Work to be completed >>
Your output should be the lines from the one with "Viewport: 432px width, 239px height." through the last line of the records below, exactly as written, minus the pictures.

Material for the task >>

◇ ◇ ◇

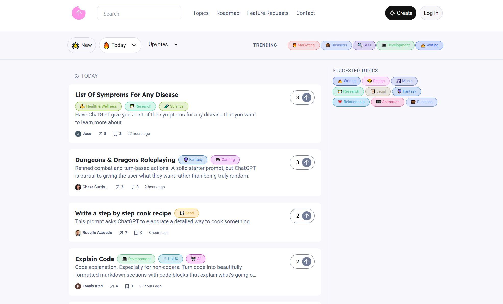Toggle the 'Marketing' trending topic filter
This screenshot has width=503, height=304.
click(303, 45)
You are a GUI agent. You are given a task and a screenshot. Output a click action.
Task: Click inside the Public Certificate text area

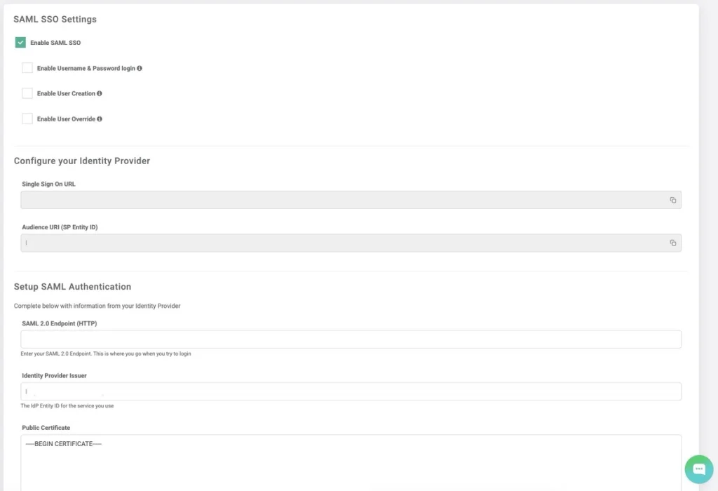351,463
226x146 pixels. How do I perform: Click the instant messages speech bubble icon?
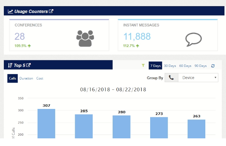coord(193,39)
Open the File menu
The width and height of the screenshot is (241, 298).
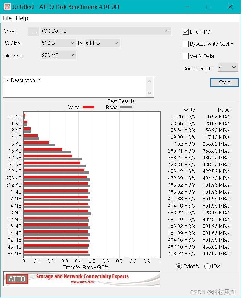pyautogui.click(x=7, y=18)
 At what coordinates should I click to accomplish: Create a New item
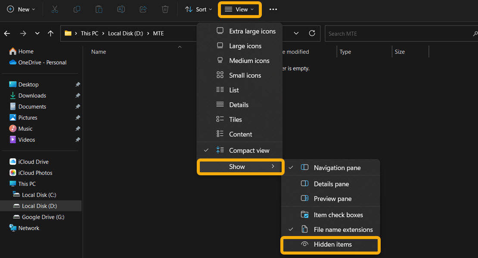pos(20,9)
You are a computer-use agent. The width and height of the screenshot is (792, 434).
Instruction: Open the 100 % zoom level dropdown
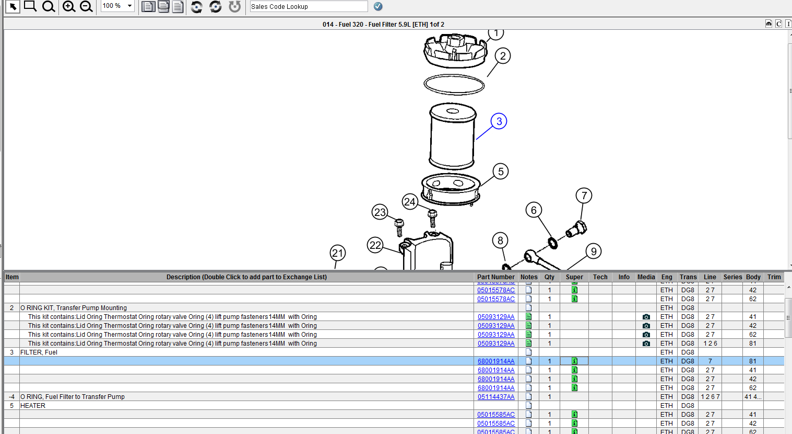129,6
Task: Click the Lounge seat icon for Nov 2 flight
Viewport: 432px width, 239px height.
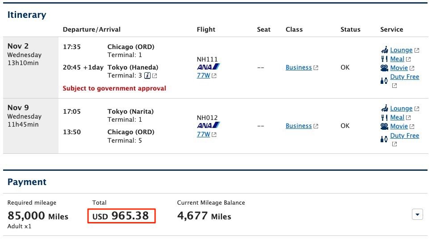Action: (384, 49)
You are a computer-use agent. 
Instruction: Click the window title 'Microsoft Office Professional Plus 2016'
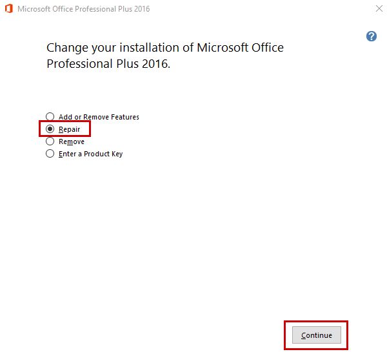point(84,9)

◇ ◇ ◇

Solution for this task >>
Viewport: 432px width, 239px height.
Action: (384, 49)
You are a computer-use agent. 
Instruction: Click the window title 'Microsoft Office Professional Plus 2016'
point(84,9)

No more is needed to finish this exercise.